Supplied data:
►
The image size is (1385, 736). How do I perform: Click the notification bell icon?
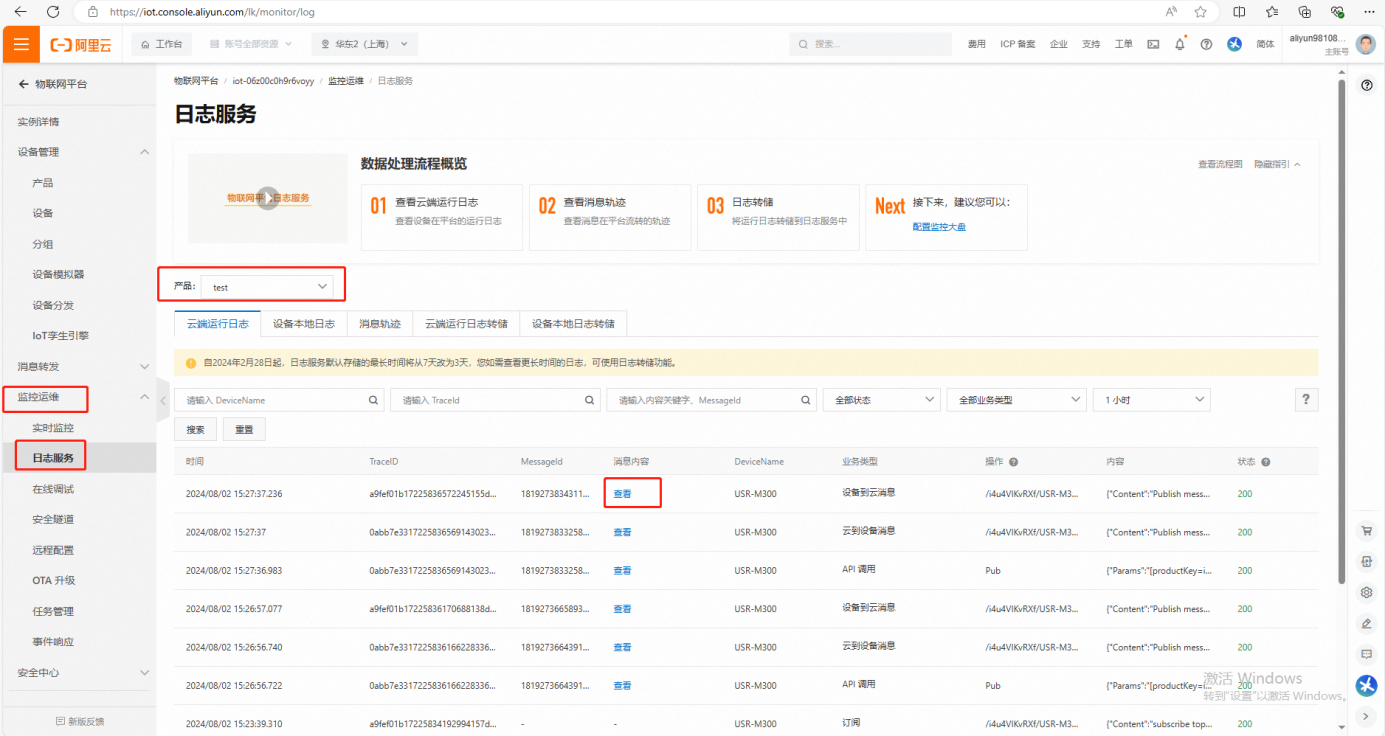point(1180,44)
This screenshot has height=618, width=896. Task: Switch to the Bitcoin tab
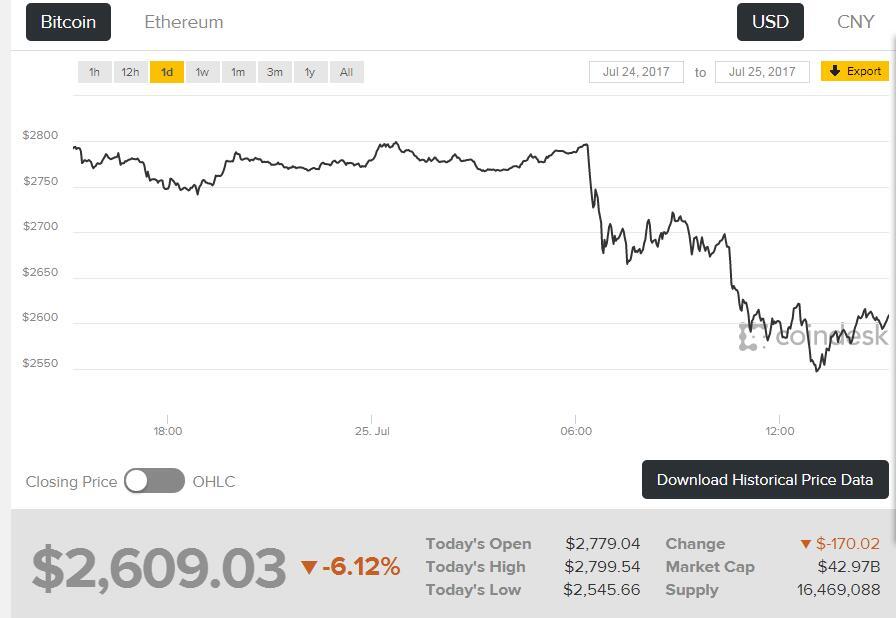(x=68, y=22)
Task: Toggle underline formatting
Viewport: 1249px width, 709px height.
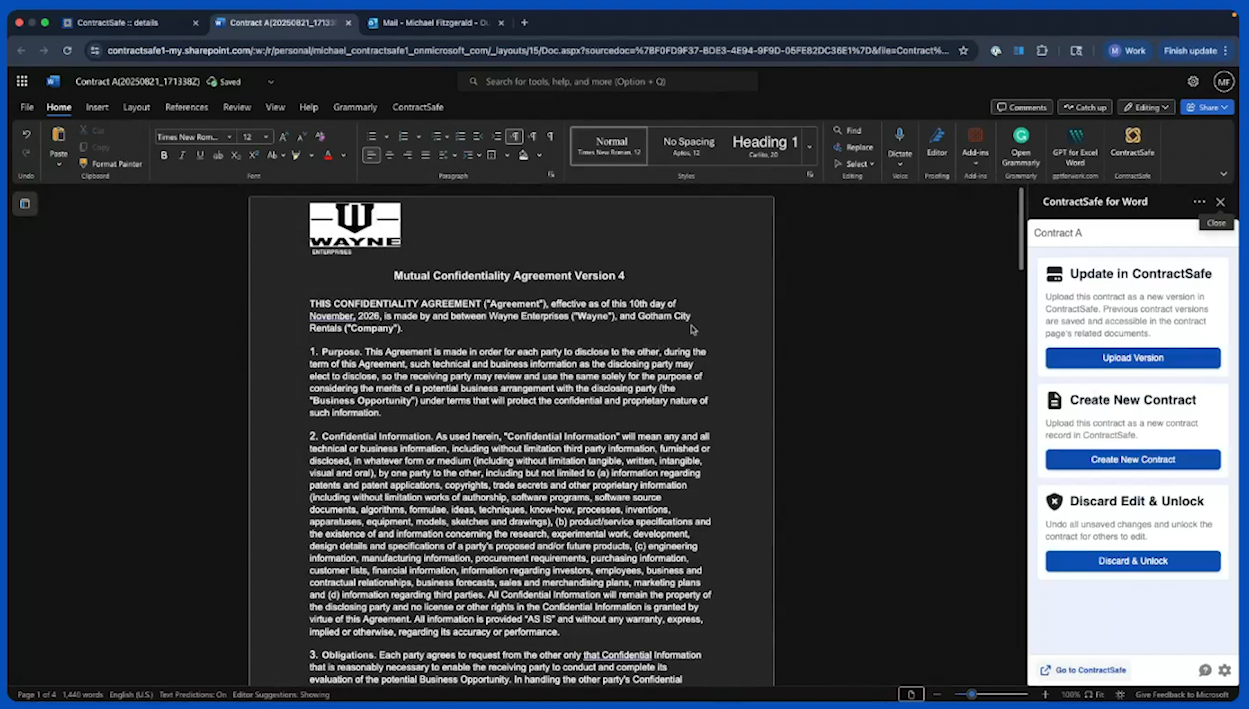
◄
►
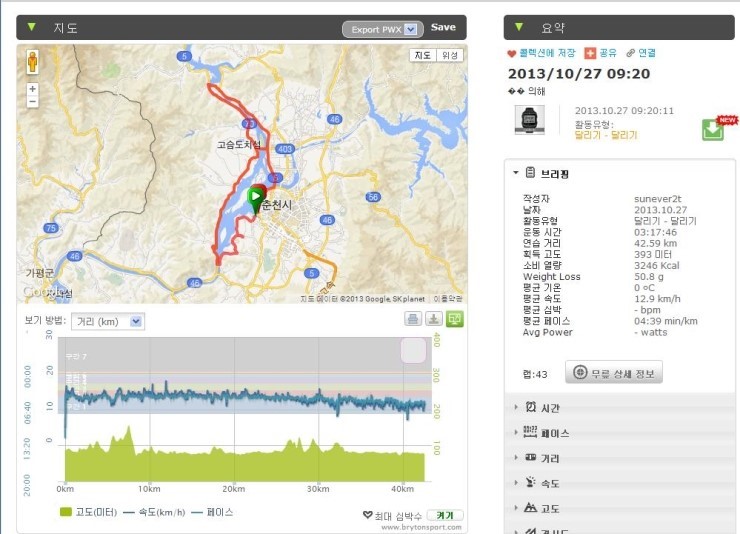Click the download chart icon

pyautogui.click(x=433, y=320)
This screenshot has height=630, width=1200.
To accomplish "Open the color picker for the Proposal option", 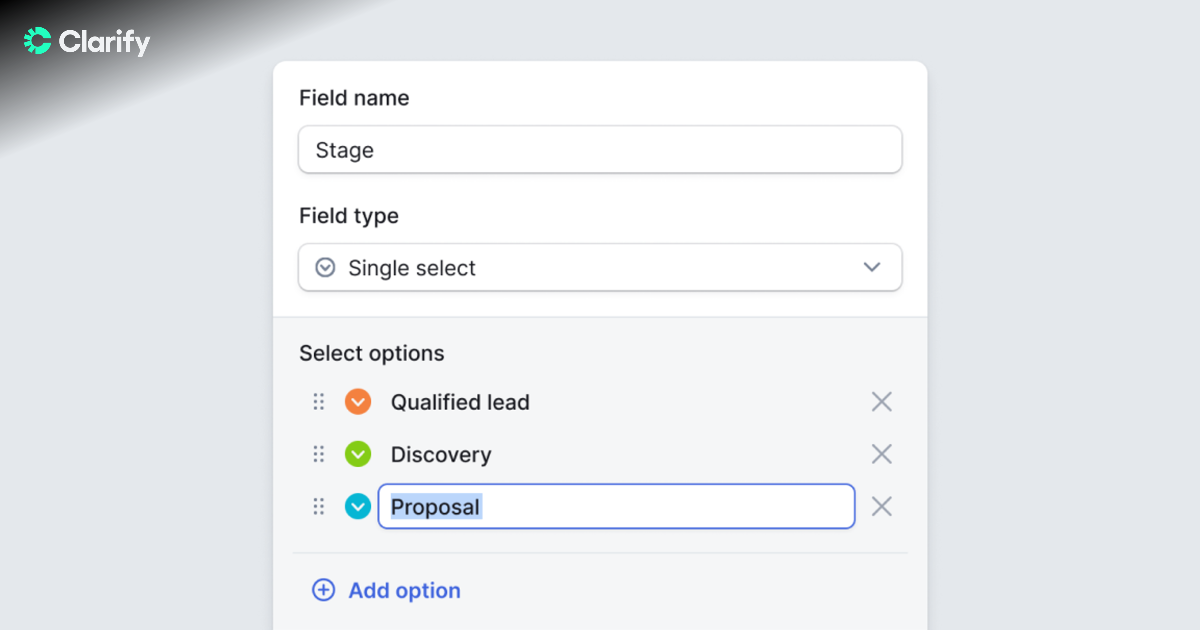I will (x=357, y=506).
◄
From the data above, return exactly the lines from the one with "The image size" up to and including the one with "Viewport: 1249px width, 709px height.". Pictures do not go in the copy.

The image size is (1385, 736). How do I perform: Click the notification bell icon?
point(1180,44)
This screenshot has height=618, width=896. Task: Switch to the Bitcoin tab
(x=68, y=22)
Task: Toggle underline formatting
Viewport: 1249px width, 709px height.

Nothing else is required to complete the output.